Runners will tell you that they hate taper time. They can’t stand being inactive for two weeks. It makes them antsy. By the time marathon day rolls around, they’ve driven themselves (and sometimes their family members) crazy.
For me, it’s like Christmas. Two-to-three-hour blocks of time become mine again, sleepless nights before long runs cease. Aches and pains, blisters, and chafing all get a chance to heal. When I know that I’m doing all I can to prepare for my marathon by not training, I couldn’t be happier.
This is just one reason why I contend that I am not a runner.
Sure, by any literal definition, I am one. In two weeks I’ll have run my sixth marathon, and just maybe I’ll have qualified for Boston. But when I line up at the start amongst all the real runners, I’m going to feel like an imposter, just like every other time.
I don’t love running like they do. I don’t do it to unwind, to have some time to myself, or because of some mysterious runner’s high they tell me exists. I don’t have many runner friends. I don’t spend much time shopping for running shoes, craving new running gadgets, or reading running books. If I don’t have a race scheduled, I can’t get myself out the door to run. And, as I said in my very early post How to Not Hate Running, I just don’t like it all that much!

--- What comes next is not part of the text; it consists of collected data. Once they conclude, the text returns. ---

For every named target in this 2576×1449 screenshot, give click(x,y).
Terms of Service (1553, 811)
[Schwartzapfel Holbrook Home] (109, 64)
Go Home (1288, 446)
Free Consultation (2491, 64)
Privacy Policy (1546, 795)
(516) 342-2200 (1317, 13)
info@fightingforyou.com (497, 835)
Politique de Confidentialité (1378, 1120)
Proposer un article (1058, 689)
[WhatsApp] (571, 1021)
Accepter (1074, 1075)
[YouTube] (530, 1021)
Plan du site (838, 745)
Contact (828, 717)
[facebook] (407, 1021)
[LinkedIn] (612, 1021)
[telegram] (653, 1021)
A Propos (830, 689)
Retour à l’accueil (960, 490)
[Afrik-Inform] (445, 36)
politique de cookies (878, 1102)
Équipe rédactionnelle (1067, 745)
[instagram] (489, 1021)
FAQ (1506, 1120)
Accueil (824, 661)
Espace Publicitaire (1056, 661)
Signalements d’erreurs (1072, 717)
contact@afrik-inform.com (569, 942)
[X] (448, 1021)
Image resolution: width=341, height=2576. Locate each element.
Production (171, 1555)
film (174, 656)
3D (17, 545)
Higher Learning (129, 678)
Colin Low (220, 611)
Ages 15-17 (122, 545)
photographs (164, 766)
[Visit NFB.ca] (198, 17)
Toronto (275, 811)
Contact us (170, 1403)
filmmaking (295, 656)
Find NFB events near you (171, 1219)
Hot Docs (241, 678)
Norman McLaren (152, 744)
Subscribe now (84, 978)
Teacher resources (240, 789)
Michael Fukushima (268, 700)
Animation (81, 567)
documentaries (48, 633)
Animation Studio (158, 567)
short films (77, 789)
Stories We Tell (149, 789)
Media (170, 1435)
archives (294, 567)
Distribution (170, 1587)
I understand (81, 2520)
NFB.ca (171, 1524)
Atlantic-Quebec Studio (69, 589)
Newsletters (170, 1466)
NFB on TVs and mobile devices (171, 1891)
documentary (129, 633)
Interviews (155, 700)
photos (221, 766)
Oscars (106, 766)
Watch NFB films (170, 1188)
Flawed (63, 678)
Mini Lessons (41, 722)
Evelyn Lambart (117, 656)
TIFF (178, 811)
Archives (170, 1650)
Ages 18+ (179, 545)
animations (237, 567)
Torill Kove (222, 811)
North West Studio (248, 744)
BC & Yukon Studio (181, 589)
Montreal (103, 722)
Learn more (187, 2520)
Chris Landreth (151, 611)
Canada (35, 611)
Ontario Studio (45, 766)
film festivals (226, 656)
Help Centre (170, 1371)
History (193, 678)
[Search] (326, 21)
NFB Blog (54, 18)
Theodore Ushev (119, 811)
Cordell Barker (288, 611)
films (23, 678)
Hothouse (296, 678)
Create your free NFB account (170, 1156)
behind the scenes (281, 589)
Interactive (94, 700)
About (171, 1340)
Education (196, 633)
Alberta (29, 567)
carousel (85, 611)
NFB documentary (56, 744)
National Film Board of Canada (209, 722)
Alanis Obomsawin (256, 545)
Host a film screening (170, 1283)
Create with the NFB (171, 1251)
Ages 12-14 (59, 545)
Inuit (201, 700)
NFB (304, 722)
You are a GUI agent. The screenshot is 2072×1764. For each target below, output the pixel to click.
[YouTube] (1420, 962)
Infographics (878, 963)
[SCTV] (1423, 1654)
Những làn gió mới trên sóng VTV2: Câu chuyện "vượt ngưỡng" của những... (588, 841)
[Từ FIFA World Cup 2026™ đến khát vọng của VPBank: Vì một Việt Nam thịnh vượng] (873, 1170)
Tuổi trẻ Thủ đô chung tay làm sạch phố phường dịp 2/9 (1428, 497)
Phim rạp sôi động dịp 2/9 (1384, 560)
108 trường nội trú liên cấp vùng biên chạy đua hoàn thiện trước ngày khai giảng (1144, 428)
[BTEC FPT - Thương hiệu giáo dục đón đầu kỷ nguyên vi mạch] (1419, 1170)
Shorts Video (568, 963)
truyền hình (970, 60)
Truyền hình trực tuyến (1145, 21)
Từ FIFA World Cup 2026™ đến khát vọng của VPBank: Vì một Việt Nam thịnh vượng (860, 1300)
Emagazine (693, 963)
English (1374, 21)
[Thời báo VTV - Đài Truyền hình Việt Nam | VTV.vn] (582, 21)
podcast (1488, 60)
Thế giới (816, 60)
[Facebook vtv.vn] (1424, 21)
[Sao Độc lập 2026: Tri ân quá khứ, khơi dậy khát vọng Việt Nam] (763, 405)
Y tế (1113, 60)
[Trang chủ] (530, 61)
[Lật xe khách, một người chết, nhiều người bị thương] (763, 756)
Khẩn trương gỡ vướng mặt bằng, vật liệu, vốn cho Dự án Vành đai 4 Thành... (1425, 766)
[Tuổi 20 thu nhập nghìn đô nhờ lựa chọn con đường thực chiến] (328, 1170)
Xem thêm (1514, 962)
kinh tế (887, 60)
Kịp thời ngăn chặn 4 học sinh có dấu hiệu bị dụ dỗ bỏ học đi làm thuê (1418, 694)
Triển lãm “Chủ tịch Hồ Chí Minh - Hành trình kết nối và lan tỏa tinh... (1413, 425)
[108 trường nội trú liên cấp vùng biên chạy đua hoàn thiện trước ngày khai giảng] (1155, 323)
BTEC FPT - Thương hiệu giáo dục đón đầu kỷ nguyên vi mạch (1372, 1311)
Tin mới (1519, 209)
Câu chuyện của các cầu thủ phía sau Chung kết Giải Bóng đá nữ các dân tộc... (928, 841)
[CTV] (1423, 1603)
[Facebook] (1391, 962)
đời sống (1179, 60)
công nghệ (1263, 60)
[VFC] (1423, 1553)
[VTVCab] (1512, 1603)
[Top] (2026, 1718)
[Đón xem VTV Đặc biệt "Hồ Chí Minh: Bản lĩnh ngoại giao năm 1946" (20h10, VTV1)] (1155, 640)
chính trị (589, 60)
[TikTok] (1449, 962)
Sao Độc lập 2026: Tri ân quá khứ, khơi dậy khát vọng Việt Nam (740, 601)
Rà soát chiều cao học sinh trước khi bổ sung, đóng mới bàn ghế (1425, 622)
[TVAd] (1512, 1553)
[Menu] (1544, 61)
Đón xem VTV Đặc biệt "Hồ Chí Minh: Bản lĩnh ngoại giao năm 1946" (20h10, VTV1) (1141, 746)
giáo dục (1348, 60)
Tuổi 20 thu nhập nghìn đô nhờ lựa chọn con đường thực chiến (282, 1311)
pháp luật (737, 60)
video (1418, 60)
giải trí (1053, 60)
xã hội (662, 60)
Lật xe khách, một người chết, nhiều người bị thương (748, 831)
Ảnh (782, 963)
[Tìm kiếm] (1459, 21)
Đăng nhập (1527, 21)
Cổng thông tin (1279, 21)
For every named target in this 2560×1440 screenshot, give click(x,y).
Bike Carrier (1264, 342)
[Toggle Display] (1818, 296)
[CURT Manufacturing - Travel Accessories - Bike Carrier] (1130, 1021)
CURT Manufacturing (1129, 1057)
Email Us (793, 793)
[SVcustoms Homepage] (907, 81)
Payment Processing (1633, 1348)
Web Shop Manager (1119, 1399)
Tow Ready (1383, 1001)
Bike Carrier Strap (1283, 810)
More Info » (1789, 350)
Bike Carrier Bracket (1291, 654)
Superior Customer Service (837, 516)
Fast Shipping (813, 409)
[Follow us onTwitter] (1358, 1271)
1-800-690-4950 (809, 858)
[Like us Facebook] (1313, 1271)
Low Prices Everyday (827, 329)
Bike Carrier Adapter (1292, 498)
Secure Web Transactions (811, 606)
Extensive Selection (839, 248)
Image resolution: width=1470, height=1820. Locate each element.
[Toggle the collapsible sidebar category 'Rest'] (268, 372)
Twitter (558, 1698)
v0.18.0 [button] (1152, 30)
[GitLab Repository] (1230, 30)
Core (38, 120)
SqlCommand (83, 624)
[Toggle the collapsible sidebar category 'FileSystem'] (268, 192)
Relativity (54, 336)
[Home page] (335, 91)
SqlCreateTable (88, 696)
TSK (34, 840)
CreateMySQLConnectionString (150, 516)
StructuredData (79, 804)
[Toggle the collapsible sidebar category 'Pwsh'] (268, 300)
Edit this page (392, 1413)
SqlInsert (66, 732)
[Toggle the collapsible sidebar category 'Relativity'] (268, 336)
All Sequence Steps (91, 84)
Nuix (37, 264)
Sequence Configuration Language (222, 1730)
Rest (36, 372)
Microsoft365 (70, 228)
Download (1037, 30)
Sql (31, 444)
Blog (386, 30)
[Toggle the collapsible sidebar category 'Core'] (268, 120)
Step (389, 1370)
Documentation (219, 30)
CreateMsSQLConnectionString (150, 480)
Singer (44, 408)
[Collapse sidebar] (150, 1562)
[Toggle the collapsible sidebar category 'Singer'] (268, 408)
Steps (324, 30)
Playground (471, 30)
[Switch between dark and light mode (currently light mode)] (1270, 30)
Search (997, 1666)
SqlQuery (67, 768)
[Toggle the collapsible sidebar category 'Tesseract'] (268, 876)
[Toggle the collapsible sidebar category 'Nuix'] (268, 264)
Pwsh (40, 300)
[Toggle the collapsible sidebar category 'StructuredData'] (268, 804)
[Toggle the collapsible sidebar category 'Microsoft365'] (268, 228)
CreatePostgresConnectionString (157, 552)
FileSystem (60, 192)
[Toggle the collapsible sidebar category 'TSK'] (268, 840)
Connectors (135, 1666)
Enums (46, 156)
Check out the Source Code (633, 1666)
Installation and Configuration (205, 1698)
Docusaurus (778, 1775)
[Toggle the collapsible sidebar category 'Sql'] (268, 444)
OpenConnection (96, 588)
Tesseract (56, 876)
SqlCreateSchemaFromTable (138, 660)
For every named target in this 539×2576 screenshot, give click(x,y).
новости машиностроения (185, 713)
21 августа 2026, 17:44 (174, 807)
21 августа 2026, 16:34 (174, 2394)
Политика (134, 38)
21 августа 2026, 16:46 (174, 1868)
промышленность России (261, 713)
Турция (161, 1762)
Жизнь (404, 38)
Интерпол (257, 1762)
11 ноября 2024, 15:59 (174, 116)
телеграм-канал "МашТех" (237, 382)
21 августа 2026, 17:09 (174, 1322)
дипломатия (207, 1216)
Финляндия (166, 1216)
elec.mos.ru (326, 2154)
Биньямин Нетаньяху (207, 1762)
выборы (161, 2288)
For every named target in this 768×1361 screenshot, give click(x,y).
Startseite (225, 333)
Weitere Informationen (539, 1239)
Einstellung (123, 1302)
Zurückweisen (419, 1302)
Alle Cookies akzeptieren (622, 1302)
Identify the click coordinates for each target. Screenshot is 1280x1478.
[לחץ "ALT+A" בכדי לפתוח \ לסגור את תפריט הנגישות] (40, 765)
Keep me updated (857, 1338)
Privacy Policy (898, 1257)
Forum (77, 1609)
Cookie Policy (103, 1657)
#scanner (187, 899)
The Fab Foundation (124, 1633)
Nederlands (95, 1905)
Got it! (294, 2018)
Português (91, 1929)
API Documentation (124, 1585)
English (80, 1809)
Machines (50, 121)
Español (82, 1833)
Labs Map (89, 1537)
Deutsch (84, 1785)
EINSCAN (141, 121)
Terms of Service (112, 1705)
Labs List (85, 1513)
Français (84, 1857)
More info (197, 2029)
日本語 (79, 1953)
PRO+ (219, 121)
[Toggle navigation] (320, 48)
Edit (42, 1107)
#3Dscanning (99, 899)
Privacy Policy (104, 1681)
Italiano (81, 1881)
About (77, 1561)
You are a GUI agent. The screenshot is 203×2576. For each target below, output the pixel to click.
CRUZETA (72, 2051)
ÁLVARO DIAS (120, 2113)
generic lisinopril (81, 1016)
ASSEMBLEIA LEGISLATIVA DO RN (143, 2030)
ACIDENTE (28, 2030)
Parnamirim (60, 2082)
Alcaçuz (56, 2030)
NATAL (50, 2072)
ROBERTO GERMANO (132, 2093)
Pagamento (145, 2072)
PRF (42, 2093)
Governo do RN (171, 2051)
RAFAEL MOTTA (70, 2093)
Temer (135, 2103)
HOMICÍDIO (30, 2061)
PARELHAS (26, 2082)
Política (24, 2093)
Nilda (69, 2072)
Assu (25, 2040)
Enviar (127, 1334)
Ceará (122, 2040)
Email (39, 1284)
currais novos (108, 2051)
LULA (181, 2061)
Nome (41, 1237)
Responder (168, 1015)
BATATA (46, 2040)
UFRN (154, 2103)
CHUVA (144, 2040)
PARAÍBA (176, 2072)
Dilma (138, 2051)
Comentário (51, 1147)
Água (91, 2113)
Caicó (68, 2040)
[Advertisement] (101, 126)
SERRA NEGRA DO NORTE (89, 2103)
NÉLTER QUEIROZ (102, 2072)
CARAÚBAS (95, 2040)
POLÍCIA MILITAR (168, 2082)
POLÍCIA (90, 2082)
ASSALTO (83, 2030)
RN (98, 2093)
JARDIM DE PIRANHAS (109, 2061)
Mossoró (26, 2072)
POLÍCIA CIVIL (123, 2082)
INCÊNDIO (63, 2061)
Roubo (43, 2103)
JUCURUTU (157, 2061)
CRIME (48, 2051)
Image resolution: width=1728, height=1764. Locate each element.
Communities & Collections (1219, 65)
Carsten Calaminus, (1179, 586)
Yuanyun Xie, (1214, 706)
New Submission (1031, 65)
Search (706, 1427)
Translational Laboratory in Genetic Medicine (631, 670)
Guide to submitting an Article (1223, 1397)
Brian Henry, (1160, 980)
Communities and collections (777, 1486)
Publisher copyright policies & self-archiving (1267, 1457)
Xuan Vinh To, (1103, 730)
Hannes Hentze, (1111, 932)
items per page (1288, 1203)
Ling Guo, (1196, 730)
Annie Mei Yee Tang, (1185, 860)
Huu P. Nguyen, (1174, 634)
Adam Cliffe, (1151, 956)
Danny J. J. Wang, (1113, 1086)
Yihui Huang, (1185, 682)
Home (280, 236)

I run for two reasons. I run to stay in shape, and I run because there is something in me that gets a major rush from training to do things I think I can’t do. For me, that part of it is extremely rewarding, and that’s where my passion comes from. After Boston, whenever it happens, there will be something else. Maybe a 50-miler, maybe a triathlon, something. It will surely involve running, but it won’t be about running.